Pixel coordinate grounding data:
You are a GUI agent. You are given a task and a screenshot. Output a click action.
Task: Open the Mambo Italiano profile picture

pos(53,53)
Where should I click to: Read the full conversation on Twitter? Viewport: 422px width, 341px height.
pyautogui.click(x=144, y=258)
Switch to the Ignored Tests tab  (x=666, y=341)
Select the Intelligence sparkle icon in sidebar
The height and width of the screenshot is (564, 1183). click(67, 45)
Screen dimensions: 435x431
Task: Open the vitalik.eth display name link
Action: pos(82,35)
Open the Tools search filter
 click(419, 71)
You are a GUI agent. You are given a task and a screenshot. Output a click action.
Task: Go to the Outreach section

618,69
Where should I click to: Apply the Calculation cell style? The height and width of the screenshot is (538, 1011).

Task brief: The answer must be every record above, repeated exactly as written.

Written answer:
You are a GUI agent. You are given a task and a screenshot. Output a click action.
Task: Open the Mambo Italiano profile picture

pos(53,53)
Where should I click to: Read the full conversation on Twitter? Viewport: 422px width, 341px height.
pyautogui.click(x=144, y=258)
Switch to the Ignored Tests tab  (x=666, y=341)
Select the Intelligence sparkle icon in sidebar
The height and width of the screenshot is (564, 1183). click(67, 45)
Screen dimensions: 435x431
Task: Open the vitalik.eth display name link
Action: pos(82,35)
Open the Tools search filter
 click(419, 71)
You are a GUI agent. You are given a task and a screenshot. Output a click action.
Task: Go to the Outreach section

618,69
Where should I click to: Apply the Calculation cell style? The height and width of the screenshot is (538, 1011).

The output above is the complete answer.